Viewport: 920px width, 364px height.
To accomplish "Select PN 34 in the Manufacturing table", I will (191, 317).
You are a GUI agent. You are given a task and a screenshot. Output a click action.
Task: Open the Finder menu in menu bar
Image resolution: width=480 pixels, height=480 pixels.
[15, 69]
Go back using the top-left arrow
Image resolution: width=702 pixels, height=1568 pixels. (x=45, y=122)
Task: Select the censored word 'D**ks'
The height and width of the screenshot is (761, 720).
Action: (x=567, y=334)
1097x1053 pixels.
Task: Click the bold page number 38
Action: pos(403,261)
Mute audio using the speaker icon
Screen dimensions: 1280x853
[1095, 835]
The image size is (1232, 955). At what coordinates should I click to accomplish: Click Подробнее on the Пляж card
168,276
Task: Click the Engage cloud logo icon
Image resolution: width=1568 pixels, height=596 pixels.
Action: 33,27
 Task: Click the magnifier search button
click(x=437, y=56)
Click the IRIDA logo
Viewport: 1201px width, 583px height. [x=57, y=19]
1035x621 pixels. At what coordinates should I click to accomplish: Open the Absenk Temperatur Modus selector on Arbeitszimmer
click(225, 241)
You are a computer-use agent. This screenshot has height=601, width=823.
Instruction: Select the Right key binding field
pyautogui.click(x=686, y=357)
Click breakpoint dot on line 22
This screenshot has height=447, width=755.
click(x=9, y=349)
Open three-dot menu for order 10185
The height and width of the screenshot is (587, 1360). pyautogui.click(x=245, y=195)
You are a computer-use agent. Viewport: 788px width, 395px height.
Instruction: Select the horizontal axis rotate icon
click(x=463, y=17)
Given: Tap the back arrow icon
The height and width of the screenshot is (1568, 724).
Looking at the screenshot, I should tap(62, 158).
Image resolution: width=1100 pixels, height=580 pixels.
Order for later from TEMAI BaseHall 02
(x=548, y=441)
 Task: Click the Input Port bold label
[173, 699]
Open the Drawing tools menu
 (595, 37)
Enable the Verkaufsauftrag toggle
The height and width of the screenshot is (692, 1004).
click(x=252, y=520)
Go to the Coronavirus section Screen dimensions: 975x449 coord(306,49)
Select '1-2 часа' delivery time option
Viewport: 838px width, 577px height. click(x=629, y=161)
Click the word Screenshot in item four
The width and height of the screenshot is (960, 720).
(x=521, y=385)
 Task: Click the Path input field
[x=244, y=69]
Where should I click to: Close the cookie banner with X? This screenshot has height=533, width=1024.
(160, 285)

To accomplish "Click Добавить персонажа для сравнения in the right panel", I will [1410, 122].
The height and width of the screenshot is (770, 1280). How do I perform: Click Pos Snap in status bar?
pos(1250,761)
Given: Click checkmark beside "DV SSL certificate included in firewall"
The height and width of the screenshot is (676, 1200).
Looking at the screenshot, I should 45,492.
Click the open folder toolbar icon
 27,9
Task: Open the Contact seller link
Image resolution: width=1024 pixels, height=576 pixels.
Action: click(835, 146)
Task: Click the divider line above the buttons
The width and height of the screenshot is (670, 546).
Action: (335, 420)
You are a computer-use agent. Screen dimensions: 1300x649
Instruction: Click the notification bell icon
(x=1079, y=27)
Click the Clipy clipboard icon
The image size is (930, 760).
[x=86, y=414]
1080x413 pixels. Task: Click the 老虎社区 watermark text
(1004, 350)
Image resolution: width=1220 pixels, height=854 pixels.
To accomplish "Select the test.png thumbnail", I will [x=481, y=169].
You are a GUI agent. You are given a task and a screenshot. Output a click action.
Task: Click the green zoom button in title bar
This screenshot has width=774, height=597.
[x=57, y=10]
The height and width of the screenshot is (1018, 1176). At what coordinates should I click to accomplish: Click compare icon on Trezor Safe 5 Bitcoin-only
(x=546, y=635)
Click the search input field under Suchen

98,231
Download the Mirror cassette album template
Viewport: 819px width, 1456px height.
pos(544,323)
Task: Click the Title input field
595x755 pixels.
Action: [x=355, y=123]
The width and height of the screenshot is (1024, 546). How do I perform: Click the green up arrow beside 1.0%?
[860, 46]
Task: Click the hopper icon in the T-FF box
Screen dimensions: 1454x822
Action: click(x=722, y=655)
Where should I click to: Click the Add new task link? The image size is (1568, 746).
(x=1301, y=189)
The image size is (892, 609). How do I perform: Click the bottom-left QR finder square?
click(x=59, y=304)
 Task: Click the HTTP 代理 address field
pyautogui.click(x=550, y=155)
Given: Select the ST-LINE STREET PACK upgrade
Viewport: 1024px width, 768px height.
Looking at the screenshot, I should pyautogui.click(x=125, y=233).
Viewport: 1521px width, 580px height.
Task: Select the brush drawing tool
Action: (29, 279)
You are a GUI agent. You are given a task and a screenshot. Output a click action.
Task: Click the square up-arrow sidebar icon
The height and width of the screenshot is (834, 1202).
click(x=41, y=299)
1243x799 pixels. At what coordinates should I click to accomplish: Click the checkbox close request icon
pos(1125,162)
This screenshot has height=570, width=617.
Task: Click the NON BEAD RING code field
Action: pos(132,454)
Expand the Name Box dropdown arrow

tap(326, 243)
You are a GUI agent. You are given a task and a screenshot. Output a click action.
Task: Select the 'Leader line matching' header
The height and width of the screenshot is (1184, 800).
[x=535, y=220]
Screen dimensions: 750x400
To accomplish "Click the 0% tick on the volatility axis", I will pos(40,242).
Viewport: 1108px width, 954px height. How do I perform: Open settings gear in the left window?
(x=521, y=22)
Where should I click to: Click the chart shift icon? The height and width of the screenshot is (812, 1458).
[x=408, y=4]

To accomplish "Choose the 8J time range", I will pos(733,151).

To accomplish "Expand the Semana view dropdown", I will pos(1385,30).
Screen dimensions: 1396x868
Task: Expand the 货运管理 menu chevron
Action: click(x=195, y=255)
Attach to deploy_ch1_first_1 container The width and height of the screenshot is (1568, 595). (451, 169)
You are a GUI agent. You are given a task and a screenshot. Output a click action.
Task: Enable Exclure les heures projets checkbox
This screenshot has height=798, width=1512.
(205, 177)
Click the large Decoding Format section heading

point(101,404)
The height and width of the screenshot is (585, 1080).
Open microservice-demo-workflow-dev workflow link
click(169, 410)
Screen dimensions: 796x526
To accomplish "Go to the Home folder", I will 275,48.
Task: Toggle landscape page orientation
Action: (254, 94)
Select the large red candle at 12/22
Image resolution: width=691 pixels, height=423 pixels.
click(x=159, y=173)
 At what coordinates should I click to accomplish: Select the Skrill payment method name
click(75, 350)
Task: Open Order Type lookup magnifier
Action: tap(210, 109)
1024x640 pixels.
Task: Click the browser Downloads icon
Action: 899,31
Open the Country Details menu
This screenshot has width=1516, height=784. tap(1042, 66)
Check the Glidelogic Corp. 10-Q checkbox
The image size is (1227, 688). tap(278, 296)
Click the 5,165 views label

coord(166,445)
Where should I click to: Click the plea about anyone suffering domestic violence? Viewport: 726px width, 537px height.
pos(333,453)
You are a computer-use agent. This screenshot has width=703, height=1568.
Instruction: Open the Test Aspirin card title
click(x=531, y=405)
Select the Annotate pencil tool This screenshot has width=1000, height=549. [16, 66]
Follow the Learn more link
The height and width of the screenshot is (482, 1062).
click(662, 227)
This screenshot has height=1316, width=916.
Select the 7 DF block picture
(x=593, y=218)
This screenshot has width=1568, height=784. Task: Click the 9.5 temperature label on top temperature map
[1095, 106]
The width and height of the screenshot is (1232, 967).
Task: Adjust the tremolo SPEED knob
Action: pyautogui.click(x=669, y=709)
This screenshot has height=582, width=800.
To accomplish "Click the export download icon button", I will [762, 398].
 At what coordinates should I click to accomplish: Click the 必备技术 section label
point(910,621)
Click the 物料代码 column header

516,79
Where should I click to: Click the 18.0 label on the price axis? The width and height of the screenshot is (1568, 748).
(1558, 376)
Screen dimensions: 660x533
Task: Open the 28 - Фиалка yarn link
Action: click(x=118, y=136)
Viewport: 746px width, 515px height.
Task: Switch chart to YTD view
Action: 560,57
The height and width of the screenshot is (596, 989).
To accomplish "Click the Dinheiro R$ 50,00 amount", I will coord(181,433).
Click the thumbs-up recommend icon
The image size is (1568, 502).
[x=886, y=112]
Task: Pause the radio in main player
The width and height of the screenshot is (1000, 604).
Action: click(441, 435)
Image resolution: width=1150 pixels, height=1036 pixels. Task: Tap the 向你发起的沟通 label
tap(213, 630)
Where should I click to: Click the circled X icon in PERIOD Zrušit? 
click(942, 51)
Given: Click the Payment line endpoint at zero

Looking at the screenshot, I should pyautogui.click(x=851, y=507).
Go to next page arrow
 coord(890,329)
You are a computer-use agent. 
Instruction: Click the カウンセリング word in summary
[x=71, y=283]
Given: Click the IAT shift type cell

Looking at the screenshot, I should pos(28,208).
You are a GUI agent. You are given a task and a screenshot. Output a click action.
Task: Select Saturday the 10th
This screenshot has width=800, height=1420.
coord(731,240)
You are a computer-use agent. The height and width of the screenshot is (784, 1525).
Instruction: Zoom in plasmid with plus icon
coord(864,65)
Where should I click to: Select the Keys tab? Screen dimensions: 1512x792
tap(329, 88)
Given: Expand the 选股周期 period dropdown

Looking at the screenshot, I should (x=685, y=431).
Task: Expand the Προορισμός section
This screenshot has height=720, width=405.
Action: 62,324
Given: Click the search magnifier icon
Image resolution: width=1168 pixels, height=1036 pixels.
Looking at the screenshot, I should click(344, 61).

══════

§ Work to be completed: Going down the listing above, begin printing at the line with "Image resolution: width=480" and finish with the line with "Task: Select the censored word 'D**ks'", exactly as they appear.

§ Response to the exercise:
Image resolution: width=480 pixels, height=480 pixels.
[15, 69]
Go back using the top-left arrow
Image resolution: width=702 pixels, height=1568 pixels. (x=45, y=122)
Task: Select the censored word 'D**ks'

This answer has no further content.